Saturday, February 18, 2017
Exhibit Hall (Hynes Convention Center)
Claire Erickson, Ohio State University, Columbus, OH
Synucleinopathies are neurodegenerative diseases characterized by the abnormal accumulation of α-synuclein protein aggregates in the brain. Parkinson’s Disease, the leading movement disorder and synucleinopathy, encompasses roughly 9 million people worldwide and costs in the United States alone total $25 billion yearly. However, there are no standard diagnostic tests for a biological marker of Parkinson’s, such as a blood test or imaging scan. Difficulty in designing an imaging agent stems from the challenge of crossing the blood brain barrier, binding selectively to authentic lesions, and remaining low risk for human patients. This study aims to create an imaging agent that can detect and stage α-synuclein distribution in vivo via positron emission tomography. Using immunohistochemical methods, human tissue was stained using a commercially available polyclonal anti-α-synuclein antibody and imaged using a con-focal microscope. Tissue stained with our small molecules tagged with a fluorescent ligand recapitulated the images of the positive control, validating that our molecule bound to the target.
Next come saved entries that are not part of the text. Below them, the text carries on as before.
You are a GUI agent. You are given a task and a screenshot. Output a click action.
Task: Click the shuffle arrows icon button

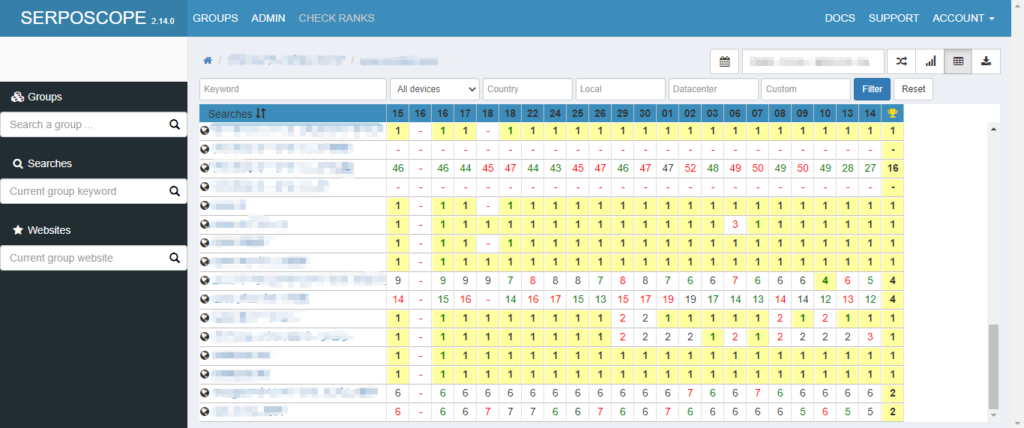coord(900,62)
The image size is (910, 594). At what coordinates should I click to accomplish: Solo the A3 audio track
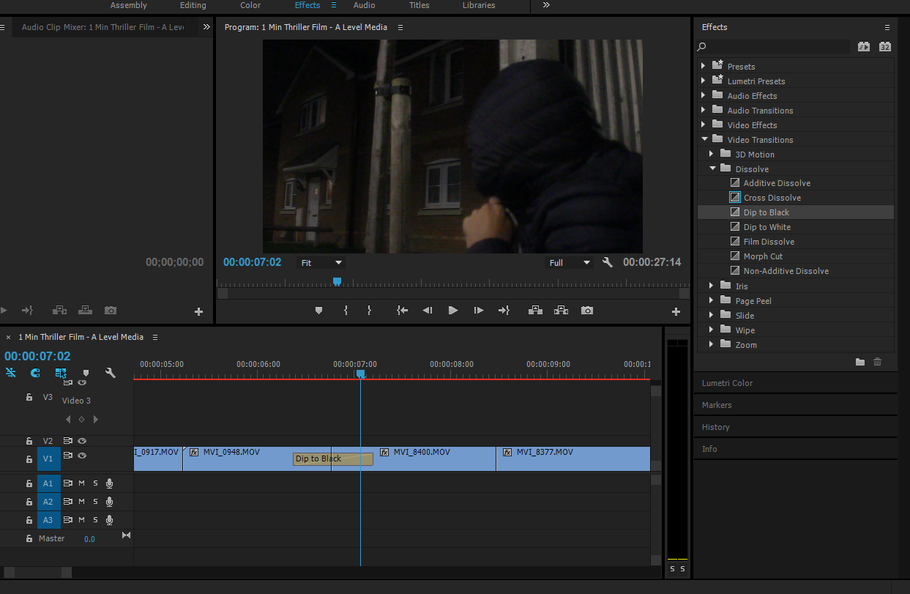pos(93,519)
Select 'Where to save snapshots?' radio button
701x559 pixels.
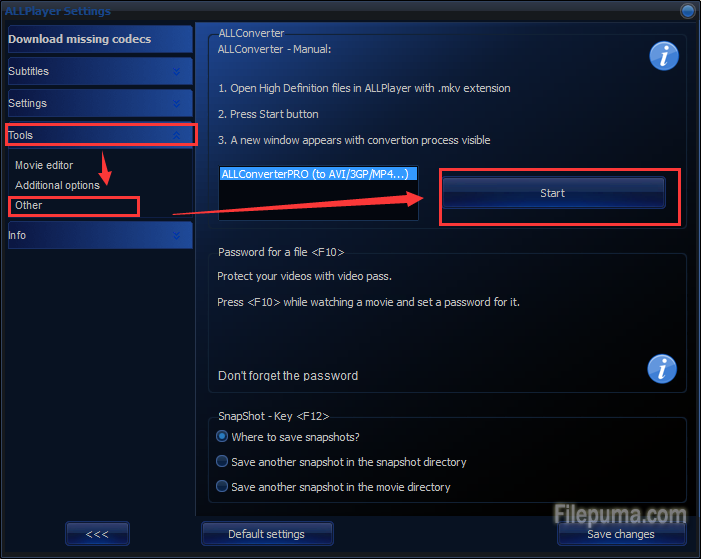(222, 436)
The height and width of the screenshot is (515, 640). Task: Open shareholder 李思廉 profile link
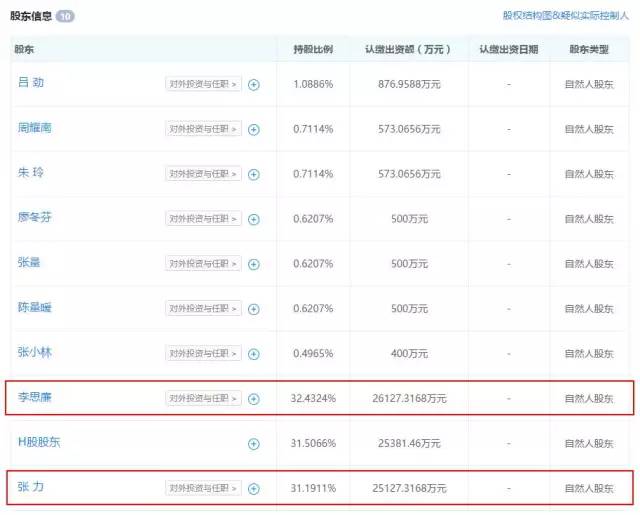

Preliminary data have provided promising results of the development of an imaging agent that binds authentically to α-synuclein and has the characteristics necessary to pass the blood brain barrier while remaining safe for human consumption. To continue verification, further testing will be done against Tau and β-amyloid protein to ensure the molecule’s selectivity for α-synuclein. Successful completion of this project will provide an objective diagnostic tool for physicians and patients. This tool will be critical in earlier diagnosis and staging of disease, aiding patients and healthcare providers towards better medical treatment and disease outcome.